You might not realise it, but your not-so-humble smartphone can play a part in a much bigger picture. You can put your smartphone's processing power to use when you don't need it, helping solve the world's problems!

In Australia, the Garvan Institute for Medical Research has DreamLab. By downloading the DreamLab app onto your android phone, you can play a part in fast-tracking cancer research. They say that: "if just 1,000 people downloaded the app, we could decipher data 30 times faster than at the current rate".

DreamLab runs free on the Vodafone network, but some functions in the app may use a small amount of data. Other users can nominate how much data they would like to contribute using their mobile or home wifi network.
DreamLab image


Another way to save the world is with the IBM Community Grid.
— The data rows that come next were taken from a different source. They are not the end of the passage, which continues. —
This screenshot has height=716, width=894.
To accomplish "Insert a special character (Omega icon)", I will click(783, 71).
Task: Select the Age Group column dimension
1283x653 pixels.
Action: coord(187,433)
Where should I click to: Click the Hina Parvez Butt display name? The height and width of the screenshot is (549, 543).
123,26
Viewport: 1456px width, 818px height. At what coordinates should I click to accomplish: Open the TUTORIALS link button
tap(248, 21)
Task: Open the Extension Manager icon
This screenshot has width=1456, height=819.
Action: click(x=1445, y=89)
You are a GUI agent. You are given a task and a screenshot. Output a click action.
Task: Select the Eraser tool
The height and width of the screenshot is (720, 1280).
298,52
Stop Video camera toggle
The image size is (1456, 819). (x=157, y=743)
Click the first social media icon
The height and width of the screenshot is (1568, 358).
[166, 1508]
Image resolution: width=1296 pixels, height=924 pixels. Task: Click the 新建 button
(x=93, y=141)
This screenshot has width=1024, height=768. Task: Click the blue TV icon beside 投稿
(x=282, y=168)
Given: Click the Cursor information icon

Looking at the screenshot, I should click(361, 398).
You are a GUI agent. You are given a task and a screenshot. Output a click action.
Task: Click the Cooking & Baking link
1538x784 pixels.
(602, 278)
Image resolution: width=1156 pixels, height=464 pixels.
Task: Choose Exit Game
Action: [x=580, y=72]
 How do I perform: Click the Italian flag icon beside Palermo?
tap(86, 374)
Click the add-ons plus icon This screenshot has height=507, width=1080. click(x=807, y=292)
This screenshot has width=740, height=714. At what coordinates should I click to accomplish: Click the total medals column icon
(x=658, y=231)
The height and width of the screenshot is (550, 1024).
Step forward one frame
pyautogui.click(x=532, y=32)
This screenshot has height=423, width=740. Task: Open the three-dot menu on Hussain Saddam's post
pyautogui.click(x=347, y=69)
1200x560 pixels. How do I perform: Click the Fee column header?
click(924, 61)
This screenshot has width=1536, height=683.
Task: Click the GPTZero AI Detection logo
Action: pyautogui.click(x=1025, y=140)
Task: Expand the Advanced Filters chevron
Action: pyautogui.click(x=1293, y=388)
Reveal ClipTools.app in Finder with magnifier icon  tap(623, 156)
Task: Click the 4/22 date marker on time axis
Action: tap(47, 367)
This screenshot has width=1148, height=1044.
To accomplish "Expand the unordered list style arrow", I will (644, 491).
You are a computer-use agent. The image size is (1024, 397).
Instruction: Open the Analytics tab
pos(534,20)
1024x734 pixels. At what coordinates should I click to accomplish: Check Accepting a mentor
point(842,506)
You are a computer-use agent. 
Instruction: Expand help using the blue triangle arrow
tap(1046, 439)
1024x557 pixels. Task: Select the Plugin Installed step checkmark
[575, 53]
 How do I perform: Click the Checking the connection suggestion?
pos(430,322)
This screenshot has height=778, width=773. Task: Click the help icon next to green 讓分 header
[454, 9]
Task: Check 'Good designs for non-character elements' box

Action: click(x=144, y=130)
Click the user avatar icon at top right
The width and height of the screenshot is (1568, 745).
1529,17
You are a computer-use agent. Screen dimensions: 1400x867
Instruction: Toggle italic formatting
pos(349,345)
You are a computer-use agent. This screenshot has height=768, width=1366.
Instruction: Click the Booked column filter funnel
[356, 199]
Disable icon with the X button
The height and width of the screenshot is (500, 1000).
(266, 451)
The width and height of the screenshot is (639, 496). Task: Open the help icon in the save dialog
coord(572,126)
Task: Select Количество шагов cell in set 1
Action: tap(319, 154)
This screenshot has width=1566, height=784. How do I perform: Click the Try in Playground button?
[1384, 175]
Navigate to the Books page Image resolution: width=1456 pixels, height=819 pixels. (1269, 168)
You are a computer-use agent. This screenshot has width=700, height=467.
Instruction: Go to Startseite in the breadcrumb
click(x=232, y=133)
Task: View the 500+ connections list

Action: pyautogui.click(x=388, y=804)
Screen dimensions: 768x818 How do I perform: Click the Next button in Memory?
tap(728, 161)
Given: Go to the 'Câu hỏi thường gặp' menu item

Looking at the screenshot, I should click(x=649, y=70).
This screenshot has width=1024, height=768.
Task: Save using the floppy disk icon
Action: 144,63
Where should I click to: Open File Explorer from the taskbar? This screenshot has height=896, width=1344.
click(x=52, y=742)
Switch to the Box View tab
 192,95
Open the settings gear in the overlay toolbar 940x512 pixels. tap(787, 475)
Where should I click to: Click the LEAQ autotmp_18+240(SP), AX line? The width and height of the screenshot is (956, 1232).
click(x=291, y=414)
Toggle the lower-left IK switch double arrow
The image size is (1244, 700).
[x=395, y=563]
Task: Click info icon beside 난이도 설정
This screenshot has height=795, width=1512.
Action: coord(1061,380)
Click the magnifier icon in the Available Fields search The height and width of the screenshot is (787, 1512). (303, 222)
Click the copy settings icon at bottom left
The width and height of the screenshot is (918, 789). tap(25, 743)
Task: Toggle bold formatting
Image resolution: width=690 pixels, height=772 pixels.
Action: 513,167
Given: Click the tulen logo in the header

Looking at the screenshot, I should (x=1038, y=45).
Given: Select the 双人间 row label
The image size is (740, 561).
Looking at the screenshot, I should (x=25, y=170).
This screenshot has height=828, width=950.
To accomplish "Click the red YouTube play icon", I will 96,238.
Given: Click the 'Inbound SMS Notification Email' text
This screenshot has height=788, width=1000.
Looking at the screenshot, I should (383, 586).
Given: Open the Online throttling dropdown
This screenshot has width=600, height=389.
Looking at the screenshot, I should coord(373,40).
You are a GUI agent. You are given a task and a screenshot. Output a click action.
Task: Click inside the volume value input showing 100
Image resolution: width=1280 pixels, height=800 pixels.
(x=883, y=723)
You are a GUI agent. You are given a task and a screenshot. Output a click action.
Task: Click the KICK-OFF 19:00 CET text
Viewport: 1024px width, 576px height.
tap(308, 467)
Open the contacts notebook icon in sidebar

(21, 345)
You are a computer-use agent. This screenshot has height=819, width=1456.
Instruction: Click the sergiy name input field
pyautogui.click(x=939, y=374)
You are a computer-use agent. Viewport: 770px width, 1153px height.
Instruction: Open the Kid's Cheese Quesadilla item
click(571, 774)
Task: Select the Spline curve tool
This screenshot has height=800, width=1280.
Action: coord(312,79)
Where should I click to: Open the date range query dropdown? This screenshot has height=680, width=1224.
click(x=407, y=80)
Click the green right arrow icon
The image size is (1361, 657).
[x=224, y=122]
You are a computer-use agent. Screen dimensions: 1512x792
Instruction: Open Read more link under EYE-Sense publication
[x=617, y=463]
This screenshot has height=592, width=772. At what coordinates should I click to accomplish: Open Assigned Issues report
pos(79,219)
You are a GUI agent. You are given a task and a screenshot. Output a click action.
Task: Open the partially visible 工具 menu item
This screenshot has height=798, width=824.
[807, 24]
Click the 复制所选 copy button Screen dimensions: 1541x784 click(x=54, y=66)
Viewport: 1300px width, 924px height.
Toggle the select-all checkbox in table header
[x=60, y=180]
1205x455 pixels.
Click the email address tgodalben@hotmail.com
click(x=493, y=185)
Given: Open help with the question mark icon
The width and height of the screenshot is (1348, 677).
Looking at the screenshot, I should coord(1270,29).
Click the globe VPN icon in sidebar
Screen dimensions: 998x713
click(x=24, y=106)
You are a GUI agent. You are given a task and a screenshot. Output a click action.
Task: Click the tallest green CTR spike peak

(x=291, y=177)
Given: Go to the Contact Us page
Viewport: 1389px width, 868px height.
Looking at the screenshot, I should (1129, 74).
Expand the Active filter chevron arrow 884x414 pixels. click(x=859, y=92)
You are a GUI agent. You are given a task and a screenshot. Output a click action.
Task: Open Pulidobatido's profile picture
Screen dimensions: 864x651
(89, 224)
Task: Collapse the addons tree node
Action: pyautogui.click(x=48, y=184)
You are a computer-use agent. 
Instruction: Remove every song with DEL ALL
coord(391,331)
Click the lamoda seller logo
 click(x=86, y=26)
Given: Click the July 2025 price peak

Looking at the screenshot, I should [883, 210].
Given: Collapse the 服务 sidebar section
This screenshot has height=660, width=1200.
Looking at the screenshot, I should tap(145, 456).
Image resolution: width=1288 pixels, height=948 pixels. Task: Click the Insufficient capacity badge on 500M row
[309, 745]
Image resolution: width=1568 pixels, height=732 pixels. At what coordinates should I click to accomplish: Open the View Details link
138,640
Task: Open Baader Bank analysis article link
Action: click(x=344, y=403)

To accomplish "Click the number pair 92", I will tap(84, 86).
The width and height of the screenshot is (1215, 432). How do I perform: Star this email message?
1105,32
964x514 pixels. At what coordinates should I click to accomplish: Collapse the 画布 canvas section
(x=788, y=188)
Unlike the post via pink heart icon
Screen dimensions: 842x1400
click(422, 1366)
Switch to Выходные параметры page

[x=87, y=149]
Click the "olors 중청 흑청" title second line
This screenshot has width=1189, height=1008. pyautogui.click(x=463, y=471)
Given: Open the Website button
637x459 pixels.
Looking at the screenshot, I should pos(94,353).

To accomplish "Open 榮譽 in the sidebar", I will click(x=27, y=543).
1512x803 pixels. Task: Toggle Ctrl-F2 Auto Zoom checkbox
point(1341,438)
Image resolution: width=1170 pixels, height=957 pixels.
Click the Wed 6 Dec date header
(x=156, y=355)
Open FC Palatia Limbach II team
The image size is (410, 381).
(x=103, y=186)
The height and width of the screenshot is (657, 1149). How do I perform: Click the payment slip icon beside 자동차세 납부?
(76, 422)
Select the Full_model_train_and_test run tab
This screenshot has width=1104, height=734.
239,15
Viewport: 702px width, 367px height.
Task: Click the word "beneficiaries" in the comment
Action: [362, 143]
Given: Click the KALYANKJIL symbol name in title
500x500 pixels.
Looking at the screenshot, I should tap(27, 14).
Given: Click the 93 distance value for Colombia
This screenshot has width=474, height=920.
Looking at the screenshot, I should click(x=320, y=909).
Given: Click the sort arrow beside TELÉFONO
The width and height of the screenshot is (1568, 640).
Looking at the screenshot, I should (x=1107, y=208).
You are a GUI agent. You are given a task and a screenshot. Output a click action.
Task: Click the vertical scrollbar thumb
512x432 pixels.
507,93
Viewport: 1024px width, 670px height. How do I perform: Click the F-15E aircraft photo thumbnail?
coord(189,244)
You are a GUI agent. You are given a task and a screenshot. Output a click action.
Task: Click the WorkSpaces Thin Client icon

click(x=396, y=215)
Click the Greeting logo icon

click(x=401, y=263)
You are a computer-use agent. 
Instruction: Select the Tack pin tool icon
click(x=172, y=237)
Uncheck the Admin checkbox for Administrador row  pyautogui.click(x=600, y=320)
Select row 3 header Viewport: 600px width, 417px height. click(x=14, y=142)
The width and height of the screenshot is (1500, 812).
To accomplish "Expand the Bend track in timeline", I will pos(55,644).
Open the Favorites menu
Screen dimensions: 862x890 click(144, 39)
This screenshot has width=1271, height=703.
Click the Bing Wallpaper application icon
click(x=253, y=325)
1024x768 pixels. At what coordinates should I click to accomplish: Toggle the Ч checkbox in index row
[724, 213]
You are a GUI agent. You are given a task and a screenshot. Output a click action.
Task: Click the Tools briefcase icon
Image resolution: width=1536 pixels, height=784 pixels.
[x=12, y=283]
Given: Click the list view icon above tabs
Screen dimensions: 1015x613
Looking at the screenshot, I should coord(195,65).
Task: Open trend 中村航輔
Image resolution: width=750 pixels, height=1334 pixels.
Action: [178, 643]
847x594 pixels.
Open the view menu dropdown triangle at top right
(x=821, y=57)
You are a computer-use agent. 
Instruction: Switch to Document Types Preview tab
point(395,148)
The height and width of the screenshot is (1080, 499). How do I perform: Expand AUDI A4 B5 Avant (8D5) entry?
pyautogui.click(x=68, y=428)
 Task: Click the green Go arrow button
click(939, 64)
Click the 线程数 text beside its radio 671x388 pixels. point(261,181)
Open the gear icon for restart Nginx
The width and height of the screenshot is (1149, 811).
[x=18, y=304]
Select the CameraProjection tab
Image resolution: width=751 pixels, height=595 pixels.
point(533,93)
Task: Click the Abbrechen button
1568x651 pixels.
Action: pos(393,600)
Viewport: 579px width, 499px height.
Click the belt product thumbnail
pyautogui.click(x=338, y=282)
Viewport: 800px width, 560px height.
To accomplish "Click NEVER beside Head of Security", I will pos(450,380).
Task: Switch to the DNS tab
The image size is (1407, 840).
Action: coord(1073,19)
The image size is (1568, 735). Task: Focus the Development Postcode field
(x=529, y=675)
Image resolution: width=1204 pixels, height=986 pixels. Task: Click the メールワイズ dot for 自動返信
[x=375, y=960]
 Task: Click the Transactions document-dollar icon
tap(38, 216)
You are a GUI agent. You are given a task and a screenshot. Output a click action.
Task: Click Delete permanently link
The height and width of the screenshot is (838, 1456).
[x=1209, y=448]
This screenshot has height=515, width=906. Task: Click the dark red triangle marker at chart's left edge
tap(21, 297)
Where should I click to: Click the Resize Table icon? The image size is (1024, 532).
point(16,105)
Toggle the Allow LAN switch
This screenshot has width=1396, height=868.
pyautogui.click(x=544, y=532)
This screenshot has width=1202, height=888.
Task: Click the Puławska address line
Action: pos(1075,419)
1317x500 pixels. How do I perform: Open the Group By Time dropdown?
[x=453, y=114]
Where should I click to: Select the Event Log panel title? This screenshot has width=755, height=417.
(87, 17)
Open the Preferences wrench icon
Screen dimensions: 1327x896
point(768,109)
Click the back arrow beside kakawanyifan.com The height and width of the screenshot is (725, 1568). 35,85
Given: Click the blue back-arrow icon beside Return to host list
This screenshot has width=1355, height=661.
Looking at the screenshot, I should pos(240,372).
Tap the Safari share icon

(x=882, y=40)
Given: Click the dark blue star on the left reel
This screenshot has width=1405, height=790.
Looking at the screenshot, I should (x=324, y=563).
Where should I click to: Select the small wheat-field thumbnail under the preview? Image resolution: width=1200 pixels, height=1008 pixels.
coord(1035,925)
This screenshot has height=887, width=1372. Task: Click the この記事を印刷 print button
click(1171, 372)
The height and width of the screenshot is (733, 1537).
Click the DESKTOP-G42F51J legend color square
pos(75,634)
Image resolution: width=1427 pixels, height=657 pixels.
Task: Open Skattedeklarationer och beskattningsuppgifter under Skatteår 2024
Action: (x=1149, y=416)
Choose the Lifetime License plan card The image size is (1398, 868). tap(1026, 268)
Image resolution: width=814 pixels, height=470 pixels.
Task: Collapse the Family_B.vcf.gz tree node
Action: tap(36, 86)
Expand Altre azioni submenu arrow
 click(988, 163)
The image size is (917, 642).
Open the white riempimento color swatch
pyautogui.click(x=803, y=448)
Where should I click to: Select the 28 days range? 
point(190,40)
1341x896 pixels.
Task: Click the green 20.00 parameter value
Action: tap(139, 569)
You can download the World Community Grid to your computer or devices and donate the spare computing power to help scientists solve the world's biggest problems in health and sustainability.

This community is contributing their smartphones right now to make better solar cells, fight zika, detect cancer earlier, fight tuberculosis, and help identify more effective HIV/AIDS treatments. To date, people have contributed to discovering compounds for harnessing solar power, new drug candidates for childhood neuroblastoma, and discovered how nanotechnology could provide clean water.

One of the projects is #OpenZika which runs virtual experiments on potential compounds that could form drugs to address Zika, a public health emergency.

So, why not help solve some big problems this weekend?